The same is true for healthy meals. Sometimes, it just takes waaaaaay too long to cook a real, healthy meal, especially with kids at my heels begging for food. That is why I try to cook all of my meat for the week in one evening, so that the rest of the week, I can throw it into things quickly and create meals in half the time. So if I have to cook ground beef for tacos, I usually cook three pounds of it and only season half with taco seasoning, so we can use the rest for spaghetti sauce, or stroganoff, or sloppy Joes later on. Set yourself up to succeed. 

Let’s review: 

  1. Purge the house except for things that don’t tempt you. 
  2. Say “No thank you” to leftovers, or throw them away.
  3. Don’t buy junk in the first place by staying focused at the store with a list and a meal plan.
  4. Fill your house with healthy foods you like and pre-chop or pre-cook the time-consuming foods all in one go for the entire week.

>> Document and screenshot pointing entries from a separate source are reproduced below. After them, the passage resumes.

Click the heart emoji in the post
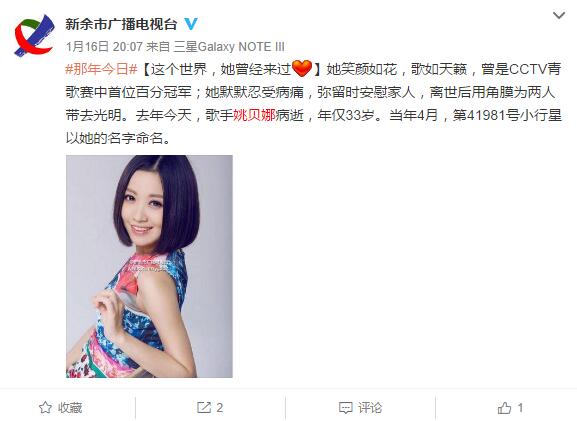 coord(302,68)
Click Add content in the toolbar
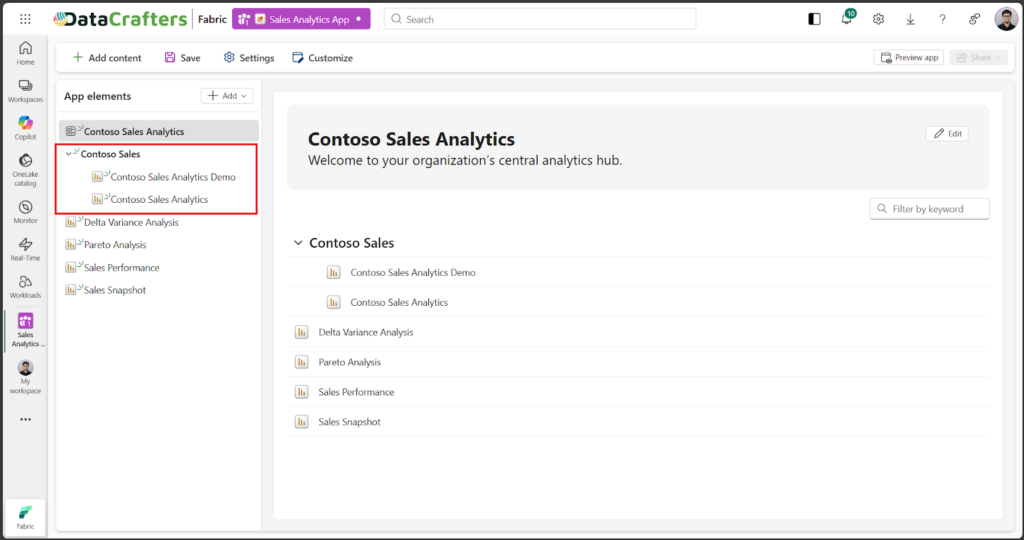The width and height of the screenshot is (1024, 540). pyautogui.click(x=107, y=58)
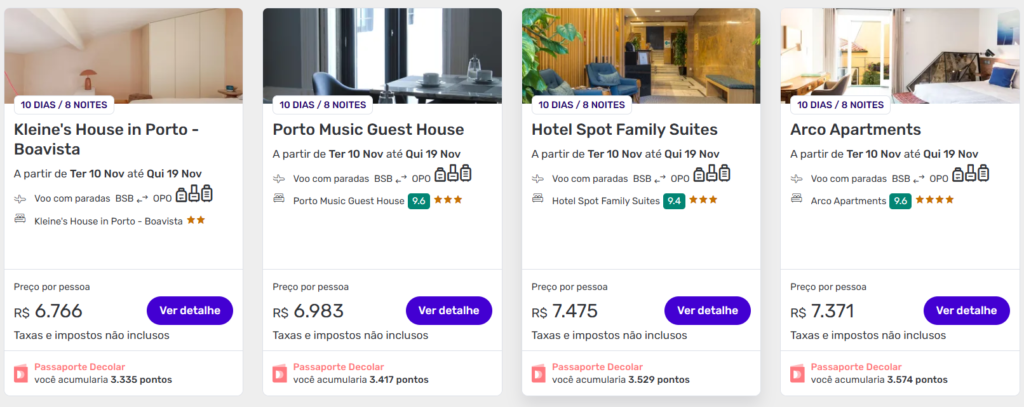Select Ver detalhe for Arco Apartments
Image resolution: width=1024 pixels, height=407 pixels.
pos(966,310)
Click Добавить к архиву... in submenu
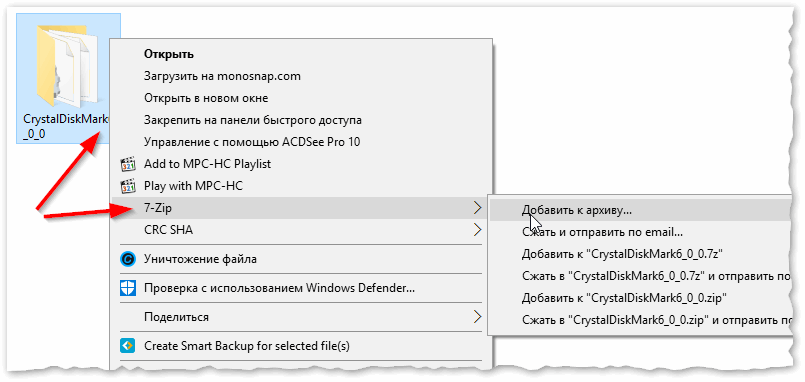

Another way we can pre-commit to be healthy is by including other people or even money into the equation. Let’s move to exercise this time. 

If I have pre-committed to meeting with a friend to go on a walk, it makes it that much harder to cancel. Or even more powerful, if I have told my kids we are going on a walk to the park later, you better believe they will keep me accountable to it! If we can enlist our friends, our spouse, or even our kids to exercise with us, it makes our commitment that much stronger. Another way to do this is to sign up for a class. Mentally you have pre-committed to going to the class, so it doesn’t take nearly as much willpower to get yourself there, especially if you have invested some money, too. Maybe right now, you need to make the investment in your health and find an exercise class that you really enjoy. It might make all the difference for you. 

Another worthy investment is quality workout clothes. I know for me if I am embarrassed or uncomfortable in the clothes I am wearing to work out, I am much less likely to do it. I hate spending money almost as much as I hate wasting food, but in the long run, I am making an investment in my lifelong health. That is worth a quality pair of shoes that don’t make my knees hurt when I am running. Pro tip: Proper shoes can do a lot to eliminate aches and pains when exercising. Do some research and find a really good pair if you suffer from some of these symptoms. 

So, with exercise:

  1. Include other people in your exercise plans, or sign up for a class.
  2. Invest in quality workout clothes that make working out enjoyable and comfortable.

There are a lot more things we can do to set ourselves up for success in healthy living, be that finding new restaurants for date night that have healthier options or partnering with a friend to swap babysitting for each other’s workout times. We can be in control of our environment, and more importantly, in control of how much we allow ourselves to be tempted. Find what works for you, but don’t let the siren-songs of unhealthy choices lure you into the water. Strap yourself to the goals you made and sail confidently through the vast oceans of temptation. You can do this!